Another day, another giant gain for satellite services provider AST SpaceMobile, which continues to get a lift from its announcement earlier this week that it has signed a deal with telecom giant Verizon to provide some cellular broadband services from its satellites by 2026.

Retail enthusiasm for the stock, despite the fact that it has posted growing losses over the last four years, is high, helped out by a fair amount of online boosterism.

JPMorgan analysts have AST on their list of “most hyped stocks on social media,” which they included in their “Retail Radar” note published Thursday. A quick glance at r/WallStreetBets or volumes of call options — which hit their highest level in over a year yesterday — would seem to confirm retail participation.

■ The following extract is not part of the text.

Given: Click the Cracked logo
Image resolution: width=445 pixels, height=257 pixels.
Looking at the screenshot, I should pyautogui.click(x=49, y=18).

It’s been a good trade. AST SpaceMobile is up more than 2,500% over the last two years, a rally that has created more than $20 billion in stock market wealth. To the moon, indeed.

$8.5T

Analysts at consulting firm Pantheon Macroeconomics estimate that the stock market’s enthusiasm for all things AI has added some $8.5 trillion to aggregate US household wealth since late 2022. They wrote:

“The S&P 500 returned about 70% between the start of ChatGPT mania around the end of 2022 to the end of Q2 2025, with roughly half of those returns generated by the ‘magnificent seven’ tech stocks, a very rough proxy for the stock market boost from AI euphoria.

We estimate that translates into a lift to household wealth held in stocks of about $8.5T.”

As my colleague Luke Kawa recently wrote, stock market wealth seems to be underpinning US consumer spending, especially among the richest Americans. Some of that spending may retrench if AI is indeed a bubble — as some have recently mooted — and eventually pops.